Posted by: tony at November 30, 2006 9:43 PM
Tony, everyone knows that love comes in many forms. For some, those whose love is weak, it is indeed a lame sigmoid that plateaus around 50 years. For the strong at heart, however, it's exponential all the way.
Posted by: todd. at November 30, 2006 10:12 PM
This is nerdiest proposal ever. And it couldn't be more awesome!
My favorite part is the graph of your love increasing over time.
"Baby, will you be my partner in the laboratory of luuv?"
...Awesome!
Posted by: Rinners at December 1, 2006 7:01 AM
Todd, this is so cool! I love everything about it, except that it wasn't videotaped so the rest of us could see Ruth's classmates' reactions.

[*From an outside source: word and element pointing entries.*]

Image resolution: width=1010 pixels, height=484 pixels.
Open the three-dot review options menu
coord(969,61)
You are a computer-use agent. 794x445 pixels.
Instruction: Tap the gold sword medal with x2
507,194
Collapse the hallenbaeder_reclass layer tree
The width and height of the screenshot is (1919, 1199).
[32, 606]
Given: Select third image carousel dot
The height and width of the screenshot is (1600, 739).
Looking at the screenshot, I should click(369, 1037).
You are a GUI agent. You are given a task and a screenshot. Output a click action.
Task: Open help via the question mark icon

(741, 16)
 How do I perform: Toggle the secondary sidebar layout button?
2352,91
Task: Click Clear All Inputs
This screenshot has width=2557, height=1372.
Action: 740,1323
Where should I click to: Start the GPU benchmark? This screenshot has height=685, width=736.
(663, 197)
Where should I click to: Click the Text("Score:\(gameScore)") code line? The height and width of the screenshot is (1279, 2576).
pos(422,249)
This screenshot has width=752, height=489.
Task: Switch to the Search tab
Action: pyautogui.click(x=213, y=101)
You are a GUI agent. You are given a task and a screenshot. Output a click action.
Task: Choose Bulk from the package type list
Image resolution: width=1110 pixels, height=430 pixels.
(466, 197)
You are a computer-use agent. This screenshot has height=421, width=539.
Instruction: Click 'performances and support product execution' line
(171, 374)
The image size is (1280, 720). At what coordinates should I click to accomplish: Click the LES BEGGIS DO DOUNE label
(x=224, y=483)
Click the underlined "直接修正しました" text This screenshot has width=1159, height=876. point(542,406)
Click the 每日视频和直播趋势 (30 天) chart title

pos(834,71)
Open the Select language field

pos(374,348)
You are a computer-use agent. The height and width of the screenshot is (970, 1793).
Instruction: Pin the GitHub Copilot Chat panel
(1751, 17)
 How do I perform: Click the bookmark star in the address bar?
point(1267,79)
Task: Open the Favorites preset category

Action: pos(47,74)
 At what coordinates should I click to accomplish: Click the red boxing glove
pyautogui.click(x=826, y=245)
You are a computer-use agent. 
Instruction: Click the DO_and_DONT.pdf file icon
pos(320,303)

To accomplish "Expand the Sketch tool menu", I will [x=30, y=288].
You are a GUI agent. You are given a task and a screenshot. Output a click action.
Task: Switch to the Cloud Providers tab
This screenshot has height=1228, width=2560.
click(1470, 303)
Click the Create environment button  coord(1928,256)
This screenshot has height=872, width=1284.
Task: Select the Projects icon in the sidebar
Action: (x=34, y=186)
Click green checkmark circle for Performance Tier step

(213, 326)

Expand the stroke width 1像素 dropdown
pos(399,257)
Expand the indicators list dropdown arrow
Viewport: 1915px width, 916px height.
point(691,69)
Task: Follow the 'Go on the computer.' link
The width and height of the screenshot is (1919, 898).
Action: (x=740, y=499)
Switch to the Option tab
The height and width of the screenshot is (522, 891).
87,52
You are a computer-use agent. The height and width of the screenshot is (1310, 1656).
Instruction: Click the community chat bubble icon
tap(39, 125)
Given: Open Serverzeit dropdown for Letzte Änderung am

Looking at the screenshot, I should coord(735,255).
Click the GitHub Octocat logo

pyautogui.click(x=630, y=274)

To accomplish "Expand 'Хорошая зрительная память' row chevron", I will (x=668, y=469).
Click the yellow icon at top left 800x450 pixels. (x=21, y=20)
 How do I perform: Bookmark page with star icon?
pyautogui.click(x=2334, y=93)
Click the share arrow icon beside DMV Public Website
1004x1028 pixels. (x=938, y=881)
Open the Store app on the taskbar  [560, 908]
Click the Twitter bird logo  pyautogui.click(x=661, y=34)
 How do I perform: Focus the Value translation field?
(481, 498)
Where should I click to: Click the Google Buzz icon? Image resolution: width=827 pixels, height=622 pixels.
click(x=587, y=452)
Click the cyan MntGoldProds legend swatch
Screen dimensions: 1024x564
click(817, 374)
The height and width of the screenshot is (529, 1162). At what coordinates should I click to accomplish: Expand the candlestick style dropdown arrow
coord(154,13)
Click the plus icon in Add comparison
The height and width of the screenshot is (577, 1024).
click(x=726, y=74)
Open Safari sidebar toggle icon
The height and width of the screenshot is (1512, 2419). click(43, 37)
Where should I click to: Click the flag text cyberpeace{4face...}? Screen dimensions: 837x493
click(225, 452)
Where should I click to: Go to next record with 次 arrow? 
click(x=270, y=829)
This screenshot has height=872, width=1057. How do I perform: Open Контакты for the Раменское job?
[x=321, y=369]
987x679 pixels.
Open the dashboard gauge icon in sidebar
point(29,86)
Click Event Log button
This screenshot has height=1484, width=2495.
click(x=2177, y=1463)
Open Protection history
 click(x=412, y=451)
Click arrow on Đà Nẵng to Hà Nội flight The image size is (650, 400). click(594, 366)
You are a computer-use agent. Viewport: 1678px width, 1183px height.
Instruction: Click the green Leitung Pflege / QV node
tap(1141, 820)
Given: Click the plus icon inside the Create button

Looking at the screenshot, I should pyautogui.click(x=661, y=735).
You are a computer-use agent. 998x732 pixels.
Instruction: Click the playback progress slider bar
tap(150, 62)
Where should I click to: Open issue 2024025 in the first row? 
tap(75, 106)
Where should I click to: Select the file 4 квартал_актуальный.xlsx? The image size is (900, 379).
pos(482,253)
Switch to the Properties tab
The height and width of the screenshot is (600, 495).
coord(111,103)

The graph is my favorite part, although it looks like love (in love units)=0 for the first 10 years or so. Is that the years of your relationship or the years of Ruth's life, because that makes a big difference!
Posted by: Kate at December 1, 2006 12:50 PM
It just looks like 0 because the scale is so large. The function is just y=x^2, so at 10 years it's 100. Just hard to see.
However, that does mean that it's just 1 for the first year. But in this case, 1 "love unit" is really quite a lot, so that's no problem.
Posted by: todd. at December 1, 2006 1:20 PM
Recent polls show, this post has been deemed "the cutest post evar."
Posted by: Adrianne at December 1, 2006 2:22 PM
well done! i really like your graph and bullet points. you've truly raised the bar for the rest of mankind... (grumble grumble jerk grumble).